Yesterday, I had the great pleasure of attending the Azure Capital Partners CEO day in Mountain View. There were a lot of great discussions over the course of the event. However, one stood out in particular for me; a Yik Yak discussion on identity.

For those of you who don't spend much time in the social media space, Yik Yak is an application that has spread across Universities in the past couple of years like wildfire. The app allows people to communicate with members of their community who are nearby. But in a differentiated manner from other tools that offer social communications, Yik Yak built anonymity into the core offering. And for them, anonymity has worked. They've had extremely successful adoption across the university landscape, kept their conversations mostly positive and humorous, and successfully built a war chest from seasoned investors including Sequoia.

But Yik Yak's early success isn't what made the conversation so interesting to me. It was that their founders, Tyler Droll and Bruce Buffington, had a unique and refreshing take on identity.

Over the course of a 45-minute long fireside, Bruce and Tyler explained how Yik Yak emerged.
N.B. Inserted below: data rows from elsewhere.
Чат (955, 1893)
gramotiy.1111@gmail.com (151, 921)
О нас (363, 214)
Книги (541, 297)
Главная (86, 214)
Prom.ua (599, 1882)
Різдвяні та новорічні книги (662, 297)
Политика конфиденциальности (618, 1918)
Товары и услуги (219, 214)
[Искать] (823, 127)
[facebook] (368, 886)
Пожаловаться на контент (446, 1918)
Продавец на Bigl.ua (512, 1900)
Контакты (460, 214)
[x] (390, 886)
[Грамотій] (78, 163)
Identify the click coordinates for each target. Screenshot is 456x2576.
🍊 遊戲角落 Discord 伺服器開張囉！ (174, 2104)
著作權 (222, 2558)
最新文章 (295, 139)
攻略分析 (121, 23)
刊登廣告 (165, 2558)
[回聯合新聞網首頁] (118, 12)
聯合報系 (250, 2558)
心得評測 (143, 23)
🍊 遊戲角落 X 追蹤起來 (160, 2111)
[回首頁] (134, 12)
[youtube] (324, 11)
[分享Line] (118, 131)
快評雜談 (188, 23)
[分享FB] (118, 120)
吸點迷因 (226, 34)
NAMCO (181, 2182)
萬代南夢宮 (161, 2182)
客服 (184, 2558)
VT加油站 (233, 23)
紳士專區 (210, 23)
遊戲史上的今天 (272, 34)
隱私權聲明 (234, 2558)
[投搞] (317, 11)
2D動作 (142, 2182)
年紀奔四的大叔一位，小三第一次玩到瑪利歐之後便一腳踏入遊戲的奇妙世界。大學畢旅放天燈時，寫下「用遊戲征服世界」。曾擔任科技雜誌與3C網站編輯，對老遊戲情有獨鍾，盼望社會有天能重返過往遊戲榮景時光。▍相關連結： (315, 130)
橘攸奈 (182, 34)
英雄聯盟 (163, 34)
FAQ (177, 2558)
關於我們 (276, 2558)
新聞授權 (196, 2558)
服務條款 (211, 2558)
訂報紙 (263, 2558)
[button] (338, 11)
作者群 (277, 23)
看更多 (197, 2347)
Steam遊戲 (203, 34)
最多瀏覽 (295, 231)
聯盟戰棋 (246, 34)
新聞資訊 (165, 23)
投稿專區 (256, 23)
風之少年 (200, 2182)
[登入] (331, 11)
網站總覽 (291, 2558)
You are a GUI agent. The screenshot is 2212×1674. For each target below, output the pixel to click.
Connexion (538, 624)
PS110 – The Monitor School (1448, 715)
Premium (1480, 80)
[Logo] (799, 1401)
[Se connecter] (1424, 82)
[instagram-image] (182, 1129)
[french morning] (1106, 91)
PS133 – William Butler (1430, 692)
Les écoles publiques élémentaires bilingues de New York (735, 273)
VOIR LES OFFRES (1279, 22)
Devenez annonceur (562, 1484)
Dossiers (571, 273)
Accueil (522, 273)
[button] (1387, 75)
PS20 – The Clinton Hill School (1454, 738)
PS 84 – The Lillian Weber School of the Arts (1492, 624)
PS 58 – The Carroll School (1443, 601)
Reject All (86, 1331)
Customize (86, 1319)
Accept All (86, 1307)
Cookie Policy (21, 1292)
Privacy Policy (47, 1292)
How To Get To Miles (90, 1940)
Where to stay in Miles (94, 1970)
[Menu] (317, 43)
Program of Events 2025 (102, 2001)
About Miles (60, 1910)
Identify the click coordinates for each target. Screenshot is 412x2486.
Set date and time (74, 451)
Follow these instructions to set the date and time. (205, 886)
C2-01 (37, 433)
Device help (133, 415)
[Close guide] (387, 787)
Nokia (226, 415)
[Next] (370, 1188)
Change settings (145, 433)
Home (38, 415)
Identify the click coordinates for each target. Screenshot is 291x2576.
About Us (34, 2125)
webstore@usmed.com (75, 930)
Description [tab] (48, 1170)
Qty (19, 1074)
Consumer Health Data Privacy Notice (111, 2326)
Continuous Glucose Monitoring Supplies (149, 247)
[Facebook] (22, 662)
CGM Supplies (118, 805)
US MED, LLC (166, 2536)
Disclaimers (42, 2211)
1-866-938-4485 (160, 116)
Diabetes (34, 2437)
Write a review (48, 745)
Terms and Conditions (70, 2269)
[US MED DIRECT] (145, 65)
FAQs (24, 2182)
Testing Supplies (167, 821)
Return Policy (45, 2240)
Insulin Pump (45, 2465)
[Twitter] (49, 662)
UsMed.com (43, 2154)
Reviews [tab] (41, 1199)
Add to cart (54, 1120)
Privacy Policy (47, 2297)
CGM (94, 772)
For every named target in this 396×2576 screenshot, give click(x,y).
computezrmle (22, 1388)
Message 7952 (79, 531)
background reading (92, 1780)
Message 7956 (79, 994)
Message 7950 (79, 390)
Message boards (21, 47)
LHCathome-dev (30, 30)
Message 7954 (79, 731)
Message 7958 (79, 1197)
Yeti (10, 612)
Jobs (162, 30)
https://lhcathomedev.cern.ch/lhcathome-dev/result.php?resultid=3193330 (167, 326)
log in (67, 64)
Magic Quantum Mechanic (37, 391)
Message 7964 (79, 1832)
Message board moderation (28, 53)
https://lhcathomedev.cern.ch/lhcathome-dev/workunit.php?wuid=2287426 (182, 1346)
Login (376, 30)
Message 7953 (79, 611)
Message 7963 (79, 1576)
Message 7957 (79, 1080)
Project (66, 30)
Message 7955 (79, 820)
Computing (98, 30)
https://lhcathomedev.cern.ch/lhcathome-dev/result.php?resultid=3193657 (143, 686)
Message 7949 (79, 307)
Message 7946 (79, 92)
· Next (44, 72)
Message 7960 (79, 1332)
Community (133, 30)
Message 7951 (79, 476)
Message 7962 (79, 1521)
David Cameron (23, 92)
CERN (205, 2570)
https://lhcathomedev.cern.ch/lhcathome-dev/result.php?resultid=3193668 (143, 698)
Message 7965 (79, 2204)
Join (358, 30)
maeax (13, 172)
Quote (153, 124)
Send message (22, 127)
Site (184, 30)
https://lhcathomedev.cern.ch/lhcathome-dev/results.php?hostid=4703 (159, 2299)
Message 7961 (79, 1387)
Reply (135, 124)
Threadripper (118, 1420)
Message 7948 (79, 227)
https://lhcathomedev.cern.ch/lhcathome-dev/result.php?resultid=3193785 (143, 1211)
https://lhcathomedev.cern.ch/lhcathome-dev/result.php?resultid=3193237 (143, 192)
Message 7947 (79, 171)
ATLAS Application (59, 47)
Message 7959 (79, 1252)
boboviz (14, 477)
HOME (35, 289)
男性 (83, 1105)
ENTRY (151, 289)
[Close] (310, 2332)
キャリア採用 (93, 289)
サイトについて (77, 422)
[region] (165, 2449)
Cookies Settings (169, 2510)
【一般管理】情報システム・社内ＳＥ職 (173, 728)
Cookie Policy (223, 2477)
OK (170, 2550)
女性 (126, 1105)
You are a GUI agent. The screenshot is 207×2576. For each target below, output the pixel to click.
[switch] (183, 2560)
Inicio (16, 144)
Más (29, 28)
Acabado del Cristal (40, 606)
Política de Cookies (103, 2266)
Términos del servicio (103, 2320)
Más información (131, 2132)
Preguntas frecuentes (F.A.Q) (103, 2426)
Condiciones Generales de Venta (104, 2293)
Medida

They articulated a product that was designed to give everyone equal voice - and regardless of how you approached it, identity almost always impacted who had the most voice. On Facebook, your personal brand impacted how you expressed yourself and what you'd be willing to say. On Twitter, there was always the additional challenge of a unidirectional broadcast. Until you depersonalized the speaker, you couldn't equalize the contribution.

Until yesterday, I hadn't thought of the positive attributes of anonymity when it comes to conversation. Frankly, I've always seen apps that leverage anonymity instead of pseudonyms as foolish. Anonymity, in my mind, always had too high a risk of falling victim to misbehavior.

But now the wheels are turning. I actually believe that in a lot of situations, anonymity could be critical to empowering people to participate. With the right community management systems, values, and cultural norms, some powerful tools might emerge.